>> Begin TEXT SECTION
In [5] we introduced  a realization for the chiral vertex operators
$u(x)$ in the case of $SU(2)$ in terms of
$U_q^{(2)}:=U_q(sl(2))$ oscillators
$a^\pm_\beta$ and $\bar a^\alpha_\pm\,$:
\begin{equation}
u(x)^\alpha_\beta =u^\alpha_+(x,N)a^+_\beta +a^-_\beta
u^\alpha_-(x,N)\,,\quad
{\bar u}(x)^\alpha_\beta ={\bar u}^+_\beta(x,\bar N){\bar a}^\alpha_+
+{\bar a}^\alpha_-{\bar u}^-_\beta (x,\bar N)\,.
\end{equation}
Here $N\,,\bar N$ are modified number operators (defined modulo $2h$
and shifted by $1\,$):
\begin{eqnarray}
q^Na^\pm_\alpha =a^\pm_\alpha q^{N\pm 1}\,,\quad
q^{\bar N}{\bar a}^\alpha_\pm
={\bar a}^\alpha_\pm q^{{\bar N}\pm 1}\,, \nonumber \\
\left[ N\,,{\bar a}^{\alpha}_{\varepsilon}\right]=0=
\left[{\bar N}\,,a^{\varepsilon}_{\beta}\right]\,,\,\,
q^N|0>=q|0>=q^{\bar N}|0>\,.
\end{eqnarray}
The $U_q^{(2)}$ properties of the oscillators are
coded (as discussed in Sec. $2$ ) in the exchange relations
\begin{equation}
(M_\pm )^\alpha_\beta a^\varepsilon_\gamma =
a^\varepsilon_\tau (R^\pm )^{\alpha\tau}_{\sigma\gamma}(M_\pm
)^\sigma_\beta\,,
\quad ({\bar M}^{-1}_\pm )^\alpha_\sigma (R^\pm
)^{\sigma\gamma}_{\beta\tau}{\bar a}^\tau_\varepsilon =
{\bar a}^\gamma_\varepsilon ({\bar M}^{-1}_\pm )^\alpha_\beta\,,
\quad\varepsilon =+\ , - \,.
>> End TEXT SECTION
>> Begin GIVEN INFORMATION
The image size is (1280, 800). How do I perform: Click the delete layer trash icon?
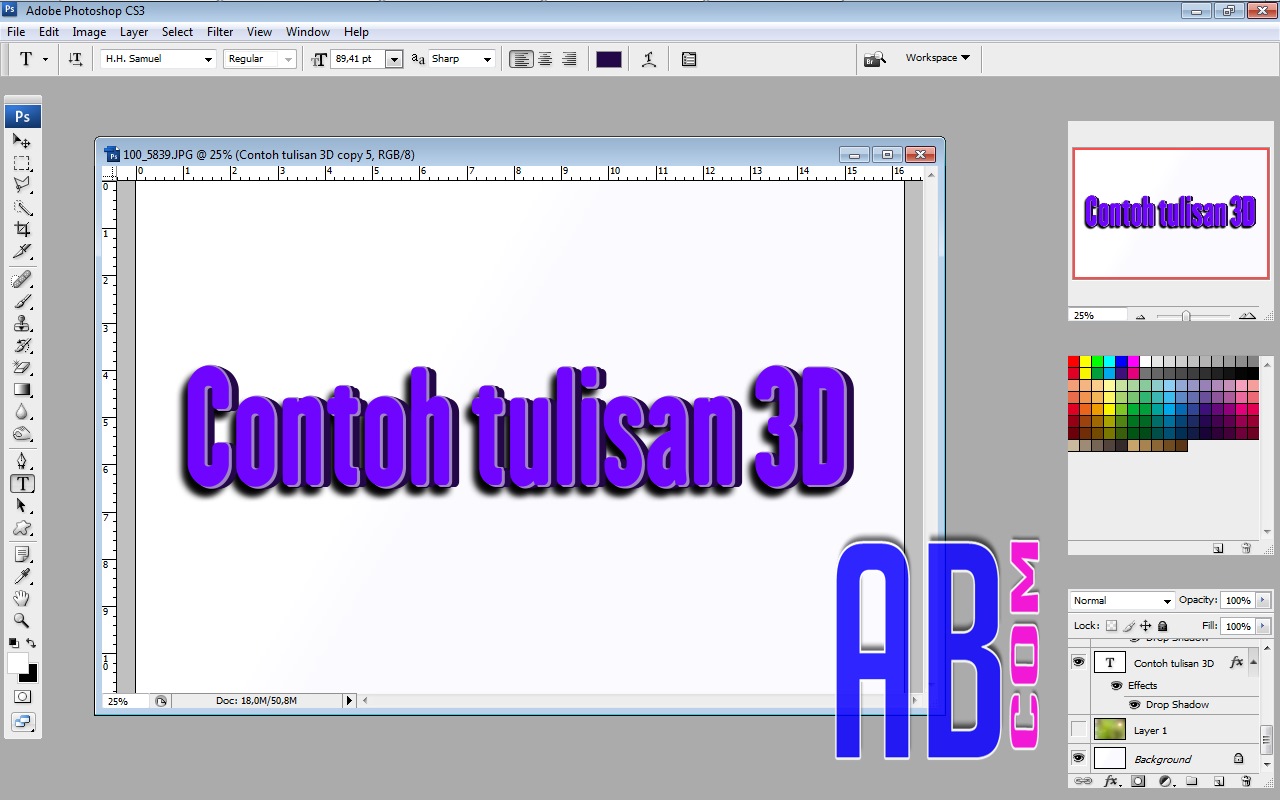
>> End GIVEN INFORMATION
TASK STATEMENT
Answer these questions using the text on chiral vertex operators above.
(a) What is the symbol $U_q^{(2)}$ defined to stand for?
(b) Modulo what are the number operators $N$ and $\bar N$ defined, and by how much are they shifted?
(c) In which section of the paper are the $U_q^{(2)}$ properties of the oscillators discussed?

ANSWER FOR THE TASK
(a) $U_q(sl(2))$.
(b) They are defined modulo $2h$ and shifted by $1$.
(c) Sec. $2$.